## PROVIDED MATERIAL
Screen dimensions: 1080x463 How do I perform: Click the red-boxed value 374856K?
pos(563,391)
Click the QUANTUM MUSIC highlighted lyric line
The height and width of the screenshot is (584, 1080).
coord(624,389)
* * *
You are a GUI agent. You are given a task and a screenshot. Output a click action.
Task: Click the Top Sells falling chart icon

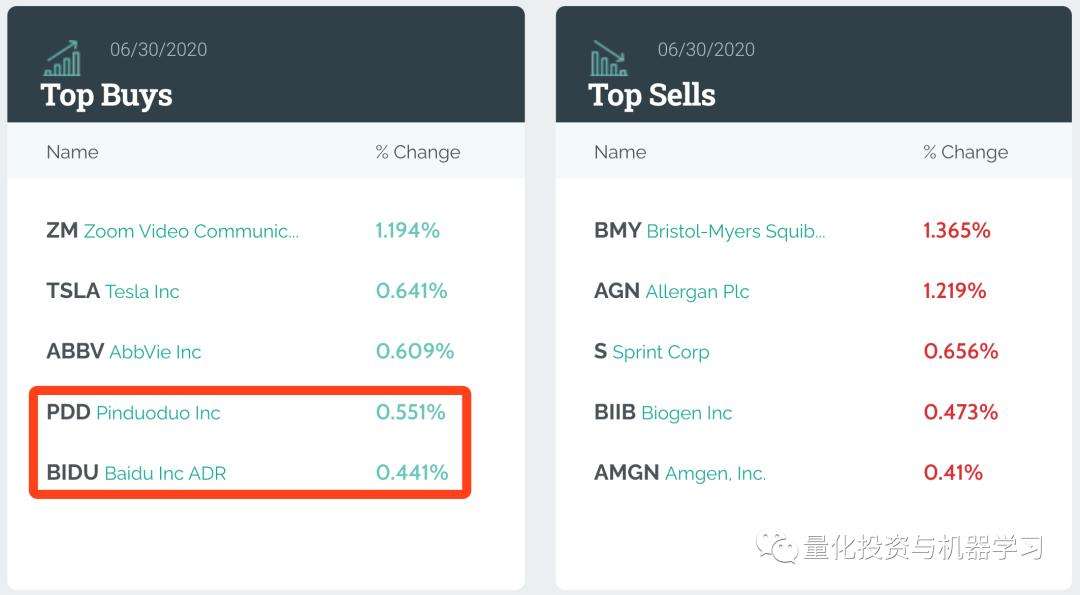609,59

## REQUIREMENTS
Identify every line in the records that contains the string "screenshot" and copy each such line in full.

## RIGHT ANSWER
The height and width of the screenshot is (584, 1080).
You are a GUI agent. You are given a task and a screenshot. Output a click action.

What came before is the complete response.